Where did this extraordinary idea come from?
Jan Habraken: My personal approach to design is quite Darwinistic, as I believe that when you design a new product it should make the previous ‘species’ obsolete. This thought combined with every designer's urge to design a chair caused me to start thinking about whether you could use the breeding process to create a perfect chair. Strictly speaking, breeding the chairs is impossible, so the closest thing I could find is morphing the chairs digitally ... which was easier said than done.
How did you choose which iconic chairs to breed from?
I started by using Google and Yahoo Exact, in searching for images of chairs. I was given the amount of correct hits on the first page (for example, if you Google Pantone chair you will be presented with the correct chair 90% of the time). I then multiplied correct hits with the amount of found images to create a list of the popularity of chairs.
Can you explain the process of assigning values?
Next to the aesthetic value being ‘chosen’ through popular opinion, in this case Google popularity, I judged the other values with my design hat on. I judged ergonomics by comfort (upholstered wins over a hard wooden chair) and shape, durability, mostly materiality (wood decays sooner than plastic). I judged construction on how long a chair would last. For example, the typical plastic garden chair does not last as long as a Panton chair even though they are both made from the same material. Something else I considered is costs, and a simple Google for the price of materials determined an average price.
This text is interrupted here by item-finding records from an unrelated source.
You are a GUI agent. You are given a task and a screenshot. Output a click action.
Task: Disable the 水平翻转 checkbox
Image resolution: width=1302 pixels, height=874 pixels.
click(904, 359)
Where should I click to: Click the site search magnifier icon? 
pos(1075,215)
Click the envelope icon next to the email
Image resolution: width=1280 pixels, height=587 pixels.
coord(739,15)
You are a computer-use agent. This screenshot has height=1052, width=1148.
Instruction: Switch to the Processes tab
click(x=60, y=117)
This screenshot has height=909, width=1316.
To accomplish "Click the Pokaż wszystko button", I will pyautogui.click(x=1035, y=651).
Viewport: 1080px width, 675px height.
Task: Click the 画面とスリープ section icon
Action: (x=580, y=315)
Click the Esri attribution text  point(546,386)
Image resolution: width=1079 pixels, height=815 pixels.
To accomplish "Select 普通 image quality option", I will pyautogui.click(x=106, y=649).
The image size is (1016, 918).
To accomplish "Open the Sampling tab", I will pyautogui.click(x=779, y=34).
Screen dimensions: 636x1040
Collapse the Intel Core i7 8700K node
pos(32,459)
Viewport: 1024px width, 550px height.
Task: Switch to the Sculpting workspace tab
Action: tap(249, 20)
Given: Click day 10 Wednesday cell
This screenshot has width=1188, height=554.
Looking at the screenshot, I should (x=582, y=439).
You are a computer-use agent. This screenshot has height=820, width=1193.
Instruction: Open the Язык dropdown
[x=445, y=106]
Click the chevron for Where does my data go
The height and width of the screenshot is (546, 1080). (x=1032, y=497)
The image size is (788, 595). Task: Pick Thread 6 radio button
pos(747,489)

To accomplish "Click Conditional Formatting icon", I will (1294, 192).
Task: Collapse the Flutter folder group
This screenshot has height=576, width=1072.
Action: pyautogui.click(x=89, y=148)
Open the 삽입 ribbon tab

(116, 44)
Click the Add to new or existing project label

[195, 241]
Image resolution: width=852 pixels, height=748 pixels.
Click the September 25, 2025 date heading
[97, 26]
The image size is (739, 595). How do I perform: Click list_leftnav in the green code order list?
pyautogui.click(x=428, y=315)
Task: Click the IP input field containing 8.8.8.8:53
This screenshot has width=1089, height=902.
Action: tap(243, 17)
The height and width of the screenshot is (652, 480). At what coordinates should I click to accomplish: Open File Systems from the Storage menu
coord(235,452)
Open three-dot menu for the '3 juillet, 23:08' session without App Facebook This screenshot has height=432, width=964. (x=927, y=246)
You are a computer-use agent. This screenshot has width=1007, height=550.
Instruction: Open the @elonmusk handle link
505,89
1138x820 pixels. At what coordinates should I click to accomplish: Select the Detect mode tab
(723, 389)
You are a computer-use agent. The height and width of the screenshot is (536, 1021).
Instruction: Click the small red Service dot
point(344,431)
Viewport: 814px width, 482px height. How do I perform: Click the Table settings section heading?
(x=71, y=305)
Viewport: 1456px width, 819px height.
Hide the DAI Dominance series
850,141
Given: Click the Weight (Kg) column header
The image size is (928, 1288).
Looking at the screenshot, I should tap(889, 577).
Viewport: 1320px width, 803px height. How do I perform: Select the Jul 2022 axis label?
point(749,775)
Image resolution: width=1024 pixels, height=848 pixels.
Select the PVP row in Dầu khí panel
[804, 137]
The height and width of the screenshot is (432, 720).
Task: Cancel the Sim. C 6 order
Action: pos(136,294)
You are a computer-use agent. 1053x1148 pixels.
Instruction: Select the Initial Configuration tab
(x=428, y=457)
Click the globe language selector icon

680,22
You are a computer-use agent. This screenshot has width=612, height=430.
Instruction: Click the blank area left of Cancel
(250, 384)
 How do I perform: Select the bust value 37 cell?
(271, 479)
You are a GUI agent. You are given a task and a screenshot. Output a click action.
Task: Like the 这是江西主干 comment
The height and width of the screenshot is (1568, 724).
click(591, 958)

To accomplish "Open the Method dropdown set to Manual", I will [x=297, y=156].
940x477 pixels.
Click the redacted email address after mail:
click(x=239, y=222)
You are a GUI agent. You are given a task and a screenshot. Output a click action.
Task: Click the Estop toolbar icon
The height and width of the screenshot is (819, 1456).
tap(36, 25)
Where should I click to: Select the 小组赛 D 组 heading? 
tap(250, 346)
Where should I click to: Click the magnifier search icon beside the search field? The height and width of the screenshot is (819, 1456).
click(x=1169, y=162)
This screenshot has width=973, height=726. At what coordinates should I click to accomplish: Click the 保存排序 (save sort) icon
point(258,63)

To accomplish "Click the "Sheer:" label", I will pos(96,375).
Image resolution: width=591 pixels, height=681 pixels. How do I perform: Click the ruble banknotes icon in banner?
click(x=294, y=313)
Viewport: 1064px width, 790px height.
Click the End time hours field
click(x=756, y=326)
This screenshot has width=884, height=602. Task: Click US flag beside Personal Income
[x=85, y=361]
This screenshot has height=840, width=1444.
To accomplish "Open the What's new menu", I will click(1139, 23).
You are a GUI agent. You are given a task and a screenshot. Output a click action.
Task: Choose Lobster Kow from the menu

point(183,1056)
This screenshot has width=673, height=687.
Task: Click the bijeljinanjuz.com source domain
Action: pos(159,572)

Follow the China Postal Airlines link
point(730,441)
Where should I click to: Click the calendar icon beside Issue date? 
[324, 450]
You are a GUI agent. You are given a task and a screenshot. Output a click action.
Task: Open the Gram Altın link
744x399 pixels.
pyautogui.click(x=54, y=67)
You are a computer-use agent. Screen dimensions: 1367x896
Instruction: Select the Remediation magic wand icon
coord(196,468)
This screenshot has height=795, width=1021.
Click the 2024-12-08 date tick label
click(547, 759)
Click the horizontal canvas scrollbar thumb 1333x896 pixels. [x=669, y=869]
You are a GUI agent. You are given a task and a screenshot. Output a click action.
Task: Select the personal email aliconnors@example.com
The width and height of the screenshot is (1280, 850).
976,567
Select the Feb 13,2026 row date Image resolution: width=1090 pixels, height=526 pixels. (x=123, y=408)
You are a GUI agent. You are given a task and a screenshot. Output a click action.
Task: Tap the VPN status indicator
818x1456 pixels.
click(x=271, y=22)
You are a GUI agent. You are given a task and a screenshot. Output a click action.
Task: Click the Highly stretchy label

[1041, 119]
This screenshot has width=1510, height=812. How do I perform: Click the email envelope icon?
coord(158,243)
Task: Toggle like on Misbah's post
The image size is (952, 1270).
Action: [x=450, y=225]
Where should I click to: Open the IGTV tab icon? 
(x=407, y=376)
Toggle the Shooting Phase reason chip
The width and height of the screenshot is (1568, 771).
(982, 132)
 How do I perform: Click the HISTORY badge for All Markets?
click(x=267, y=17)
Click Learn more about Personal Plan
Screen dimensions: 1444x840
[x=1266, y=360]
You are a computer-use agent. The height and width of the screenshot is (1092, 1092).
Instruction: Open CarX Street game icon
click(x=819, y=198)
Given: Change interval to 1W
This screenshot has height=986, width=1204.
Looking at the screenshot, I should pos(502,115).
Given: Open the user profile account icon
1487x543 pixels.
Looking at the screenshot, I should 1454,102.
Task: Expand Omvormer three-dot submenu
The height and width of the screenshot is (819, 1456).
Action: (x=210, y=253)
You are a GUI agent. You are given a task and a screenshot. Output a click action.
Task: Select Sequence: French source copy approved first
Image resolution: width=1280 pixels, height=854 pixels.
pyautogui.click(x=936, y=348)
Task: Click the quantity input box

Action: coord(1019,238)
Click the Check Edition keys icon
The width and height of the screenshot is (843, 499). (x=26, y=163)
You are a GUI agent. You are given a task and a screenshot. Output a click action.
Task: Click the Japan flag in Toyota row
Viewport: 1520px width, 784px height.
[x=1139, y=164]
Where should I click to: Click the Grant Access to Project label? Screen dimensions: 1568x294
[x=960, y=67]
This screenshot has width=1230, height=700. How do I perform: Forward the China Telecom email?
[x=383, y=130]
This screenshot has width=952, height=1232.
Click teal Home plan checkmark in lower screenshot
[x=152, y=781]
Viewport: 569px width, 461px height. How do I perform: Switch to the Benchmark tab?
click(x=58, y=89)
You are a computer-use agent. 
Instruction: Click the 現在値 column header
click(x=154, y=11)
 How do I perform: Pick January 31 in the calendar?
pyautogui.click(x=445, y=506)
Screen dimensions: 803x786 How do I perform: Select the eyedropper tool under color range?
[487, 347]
How scientific was the exercise? Can you really quantify aesthetic value?
I tried to keep myself out of the equation, and mimic nature's course by adjusting the software to mimic natural behaviour as much as possible. Two supermodels will not necessarily make a beautiful offspring, and this was the same case with the chairs. While two weird exotic mixes would create interesting creatures, we weren't able to quantify beauty. In my search beauty was equal in priority as things like cost and construction.
To me, the result looks pretty much like a Thonet Chair 14. Were you surprised?
If you look closely, you'll be able to see traits of several chairs in my final product. The chair actually consists out of 5% archetypical, 40% bertoia (which is very visible with the thick mesh structure), 5% mono block, 10% Eames, and 40% Thonet. Similar to human breeding, people see different parts of the parents in their offspring and even older generations like grandparents. The chosen chair was one of many I could have selected to manufacture, others looking a lot less like known chairs, but cost is always a determining factor once you materialize the digital.
Could this project have been done without 3D printing technology?
We could also have created this project with 5 axis CNC. However, 3D printing made the project affordable, and was a means to materialize the project concept. Because we can now build anything with 3D printing, the limit to projects will be our imagination. With Chairgenics, I wanted to go beyond our imagination and use artificial intelligence to dream up what I could never build myself.
Full scale models from the Chairgenics project are on show at the MAD Museum, New York until 1 June 2014 as part of Out of Hand: Materializing the Postdigital.